Kegiatan ini juga menjadi bagian dari persiapan menghadapi laga perdana Persela melawan Deltras Sidoarjo pada 15 September 2025. Namun, pertandingan tersebut dipastikan berlangsung tanpa penonton, karena Persela masih menjalani sanksi dari operator liga.

Ketua Panpel Persela, Mahfud Syafii, mengapresiasi penuh dukungan dari jajaran Polres Lamongan, khususnya dalam peningkatan kapasitas keamanan pertandingan.
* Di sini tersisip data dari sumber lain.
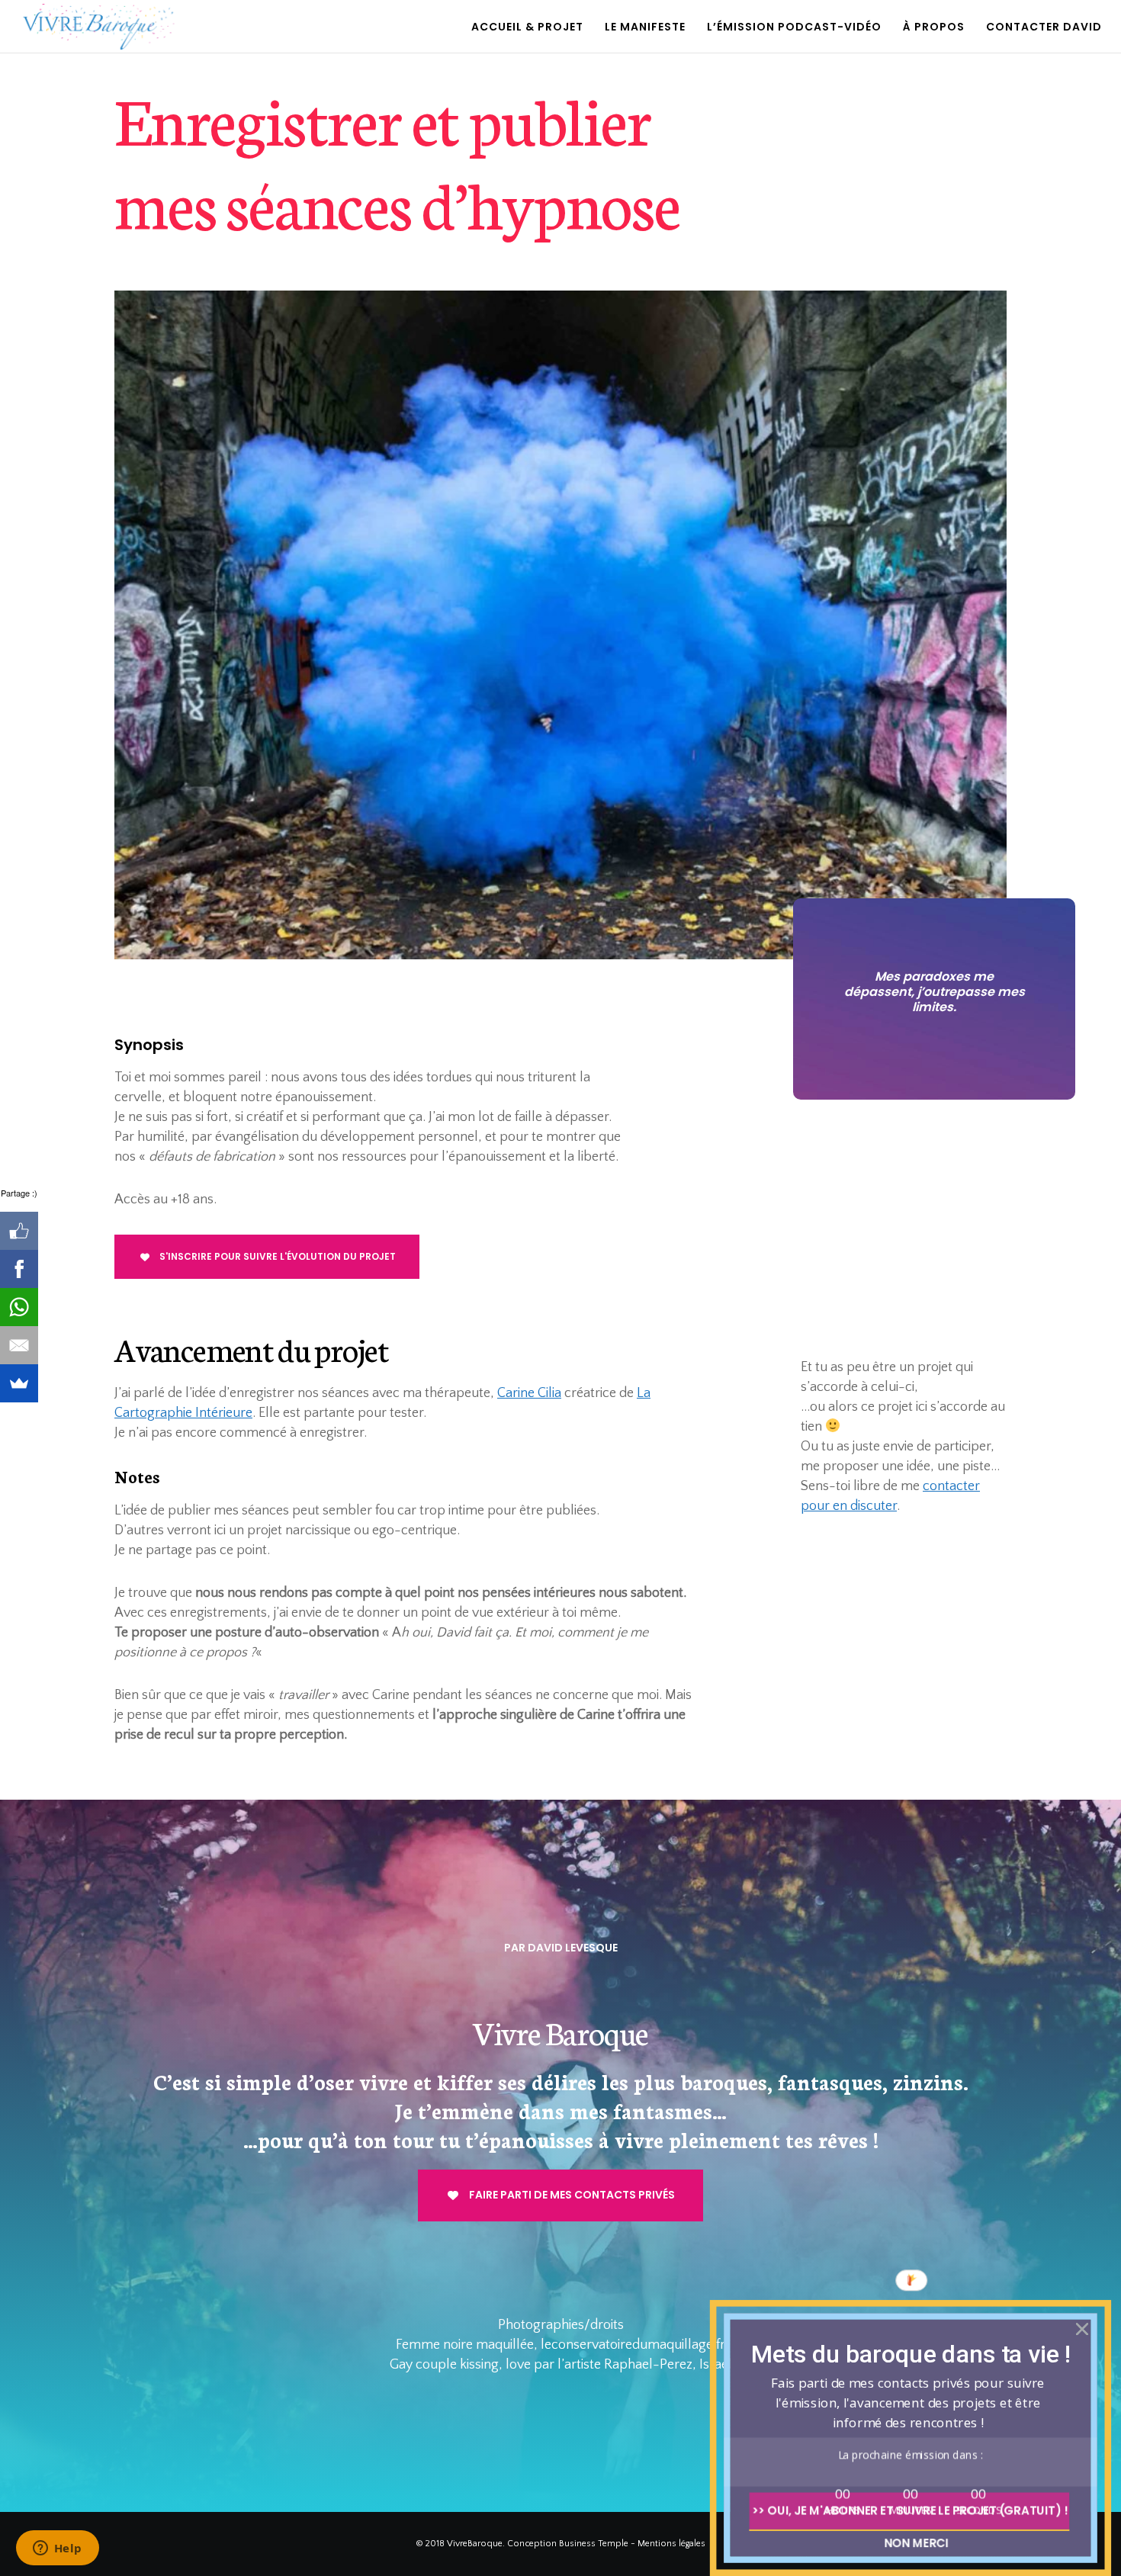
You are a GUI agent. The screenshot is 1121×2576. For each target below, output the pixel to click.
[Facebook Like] (19, 1231)
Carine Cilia (529, 1393)
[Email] (19, 1345)
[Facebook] (19, 1269)
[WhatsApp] (19, 1307)
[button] (911, 2353)
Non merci (916, 2543)
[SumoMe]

“Persela sudah menjadi ikon Lamongan, mari kita jaga bersama. Tentu butuh kerja sama semua pihak agar tercipta kondusifitas,” ujar Mahfud. Kamis (11/9/2025),

Menurutnya, pelatihan dan koordinasi ini menjadi krusial sebagai bentuk antisipasi, mengingat pertandingan perdana digelar secara tertutup.

“Kami berharap, dengan mematuhi sanksi yang ada, ke depan Persela bisa mendapatkan keringanan,” tambahnya.

Dalam workshop tersebut, Kabag Ops Polres Lamongan, Kompol Budi Santoso, memaparkan materi berdasarkan Peraturan Kepolisian (Perpol) Nomor 10 Tahun 2022 tentang Penyelenggaraan Kompetisi Olahraga. Fokus pembahasan meliputi skema pengamanan pertandingan sepak bola, identifikasi potensi gangguan, serta langkah kontingensi apabila terjadi kerusuhan. “Dengan pemahaman ini, petugas pengamanan tidak akan ragu dalam mengambil tindakan, baik pada situasi hijau, kuning, maupun merah,” ungkap Kompol Budi.

Workshop dan rakor ini menjadi bagian dari komitmen bersama untuk menciptakan pertandingan yang aman, profesional, dan menghormati regulasi. Diharapkan, sinergi antara klub, aparat keamanan, dan pemangku kepentingan lainnya bisa menjadi contoh pelaksanaan kompetisi yang ideal di Liga 2 Indonesia.